Northern blot analysis of total RNA from thioglycolate-elicited peritoneal macrophages of PPARγ-MXCre⁻ and PPARγ-MXCre⁺ mice treated with pIpC, as indicated. Macrophages were treated with the indicated ligands [15 μM troglitazone (T), 5 μM rosiglitazone (R), 10 μM pioglitazone (P), 13 μM ciglitazone (Ci), and DMSO vehicle (C)], and the total macrophage RNA (10 μg) was denatured and electrophoresed in formaldehyde-containing 1% agarose gels, blotted onto nylon membranes, and probed with the indicated cDNA probes for ABCA1, CD36, and β-actin.
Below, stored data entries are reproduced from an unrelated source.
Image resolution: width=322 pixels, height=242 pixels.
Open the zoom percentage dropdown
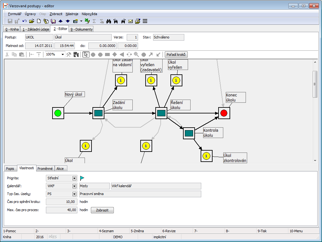point(63,55)
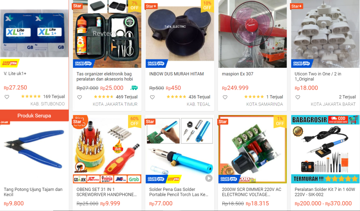Click Star+ badge on INBOW DUS image

[x=151, y=6]
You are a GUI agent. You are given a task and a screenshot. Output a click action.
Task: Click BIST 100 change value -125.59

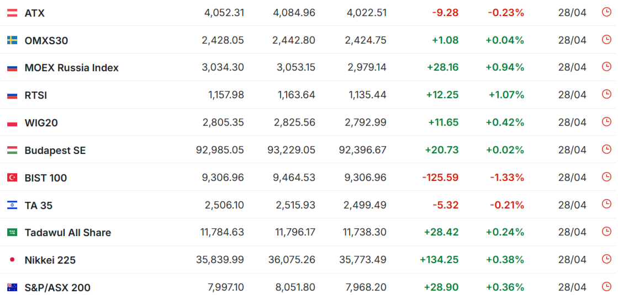coord(440,178)
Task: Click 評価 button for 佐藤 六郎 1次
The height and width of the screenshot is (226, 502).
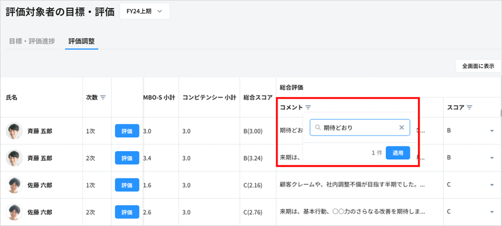Action: click(127, 185)
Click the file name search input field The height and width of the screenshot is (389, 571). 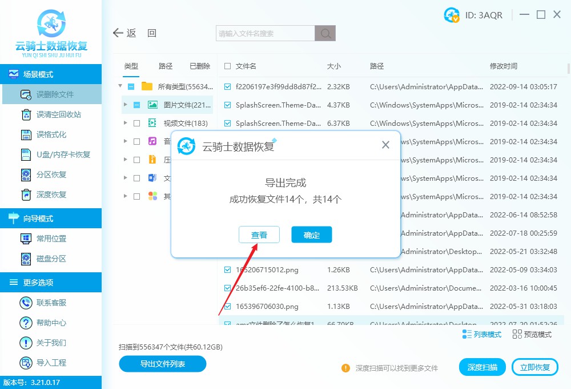click(263, 33)
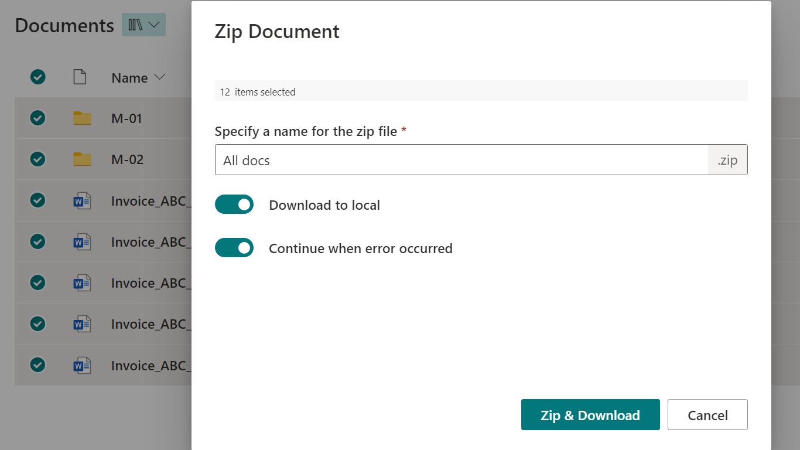Viewport: 800px width, 450px height.
Task: Click the first Invoice_ABC Word document icon
Action: click(x=82, y=201)
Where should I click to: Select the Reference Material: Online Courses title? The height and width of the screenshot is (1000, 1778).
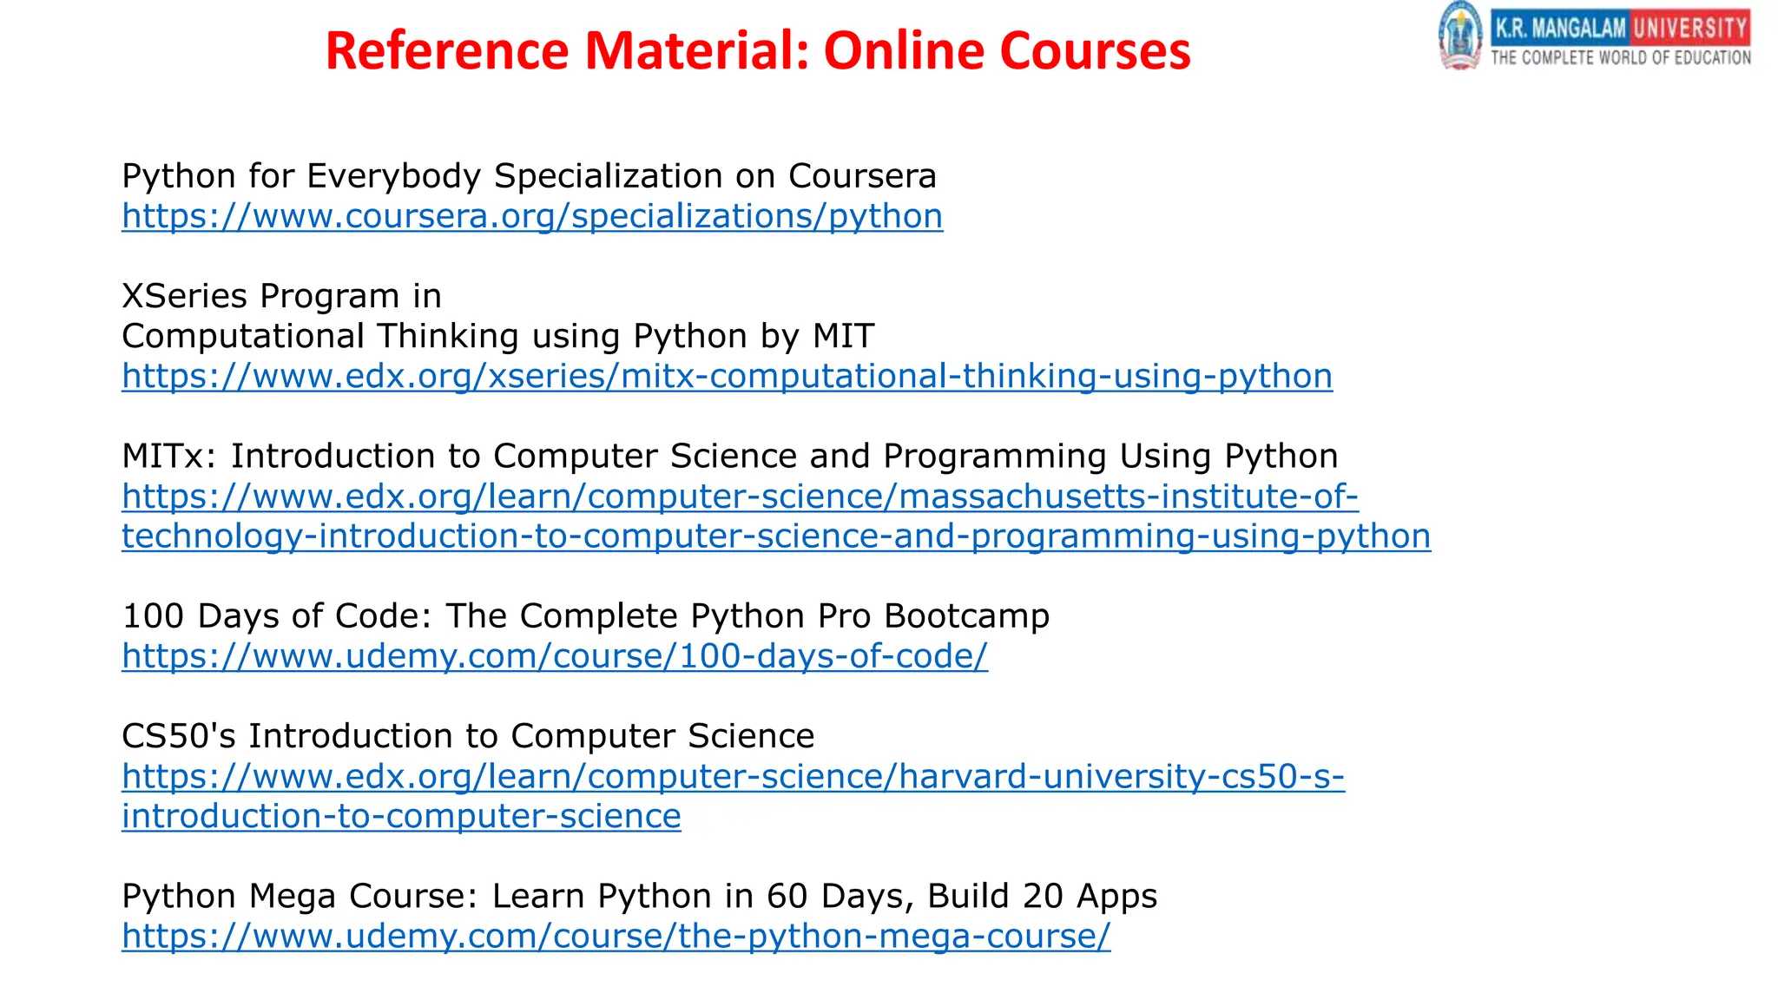tap(758, 50)
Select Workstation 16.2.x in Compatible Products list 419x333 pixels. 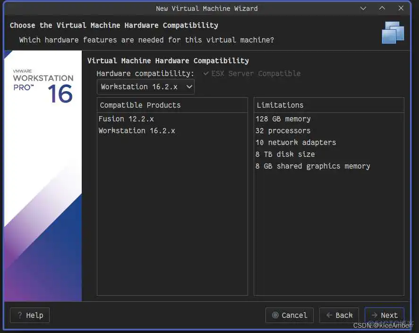[x=137, y=130]
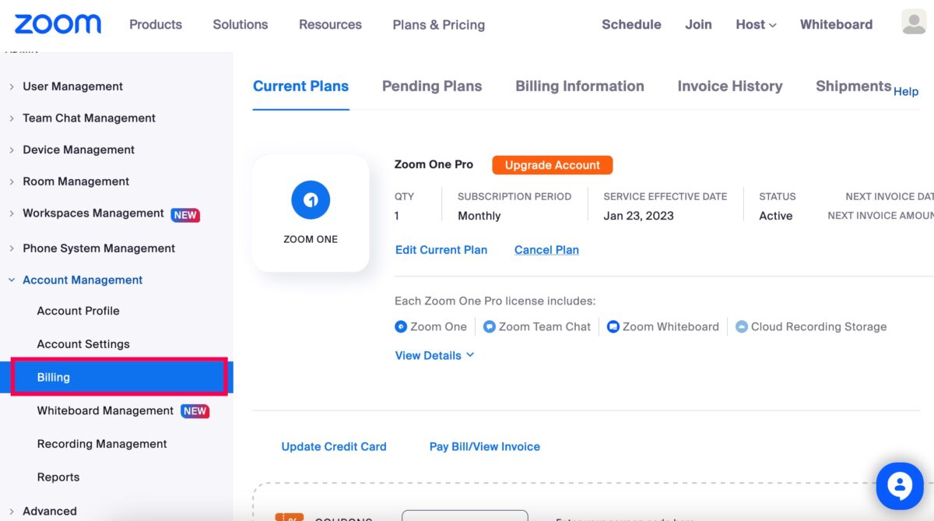Click the Zoom Whiteboard feature icon
The width and height of the screenshot is (934, 521).
[613, 327]
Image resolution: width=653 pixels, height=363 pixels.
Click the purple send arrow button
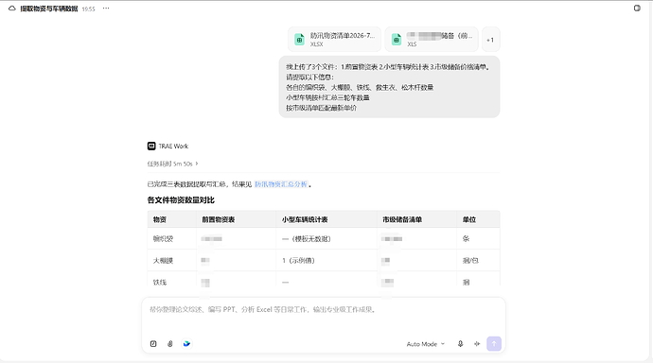(x=494, y=343)
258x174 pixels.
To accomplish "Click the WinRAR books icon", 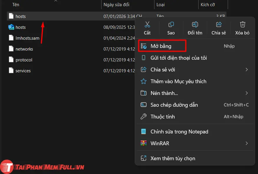I will pos(144,143).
The intensities of hybridizing mRNA bands were quantitated and normalized to β-actin mRNA. The numbers represent signal intensities relative to pIpC-treated Cre⁻ macrophages (lane 1).

FIG. 8.

(A) Northern blot analysis of total RNA from thioglycolate-elicited peritoneal macrophages of pIpC-treated PPARγ-MXCre⁻ or PPARγ-MXCre⁺ mice. Macrophages were treated with the indicated ligands [15 μM troglitazone (T), 2.5 μg of 22-HC (HC)/ml, 100 nM dexamethasone (D), and DMSO vehicle (C)], and total macrophage RNA (10 μg) was denatured and electrophoresed in formaldehyde-containing 1% agarose gels, blotted to nylon membranes, and probed with the indicated cDNA probes for apoE and β-actin. The intensities of the hybridizing mRNA bands were quantitated and normalized to β-actin mRNA. The numbers represent signal intensities relative to pIpC-treated Cre⁻ macrophages (lane 1). (B) Lipid profiles in serum of pIpC-treated PPARγ-MXCre⁻ and pIpC-treated PPARγ-MXCre⁺ mice. Lipoproteins were separated from 100 μl of pooled mouse plasma samples by FPLC (n = 4 for each group). Profiles from pIpC-treated PPARγ-MXCre⁻ (control; ▴) and pIpC-treated PPARγ-MXCre⁺ (□) mice are shown. Concentrations of cholesterol are indicated on the y axis. (Inset) Immunoblot analysis of apolipoproteins B, E, A-I, A-II, and Cs in plasma and in HDL fraction from pIpC-treated PPARγ-MXCre⁻ (control) and pIpC-treated PPARγ-MXCre⁺ mice, as indicated.

FIG. 9.

Thioglycolate-elicited peritoneal macrophages from pIpC-treated PPARγ-MXCre⁻ and pIpC-treated PPARγ-MXCre⁺ mice were plated in 24-well plates and incubated for 24 h in RPMI 1640 supplemented with 10% fetal bovine serum and [³H]cholesterol in the absence or presence of 15 μM troglitazone or 2.5 μg of 22-HC (HC)/ml as indicated. HDL-dependent cholesterol efflux to the medium was determined as described in Materials and Methods. Data are presented as a percentage (± the standard error) of the total radioactivity in the cells and the medium. Each point is a numerical average of quadruplicate experiments. The PPARγ-independent effects of troglitazone and 22-HC, as well as the reduction of cholesterol efflux in PPARγ-deficient macrophages, are statistically significant at P values of <0.05 and are indicated by the asterisks (★, ★★, and ★★★, respectively).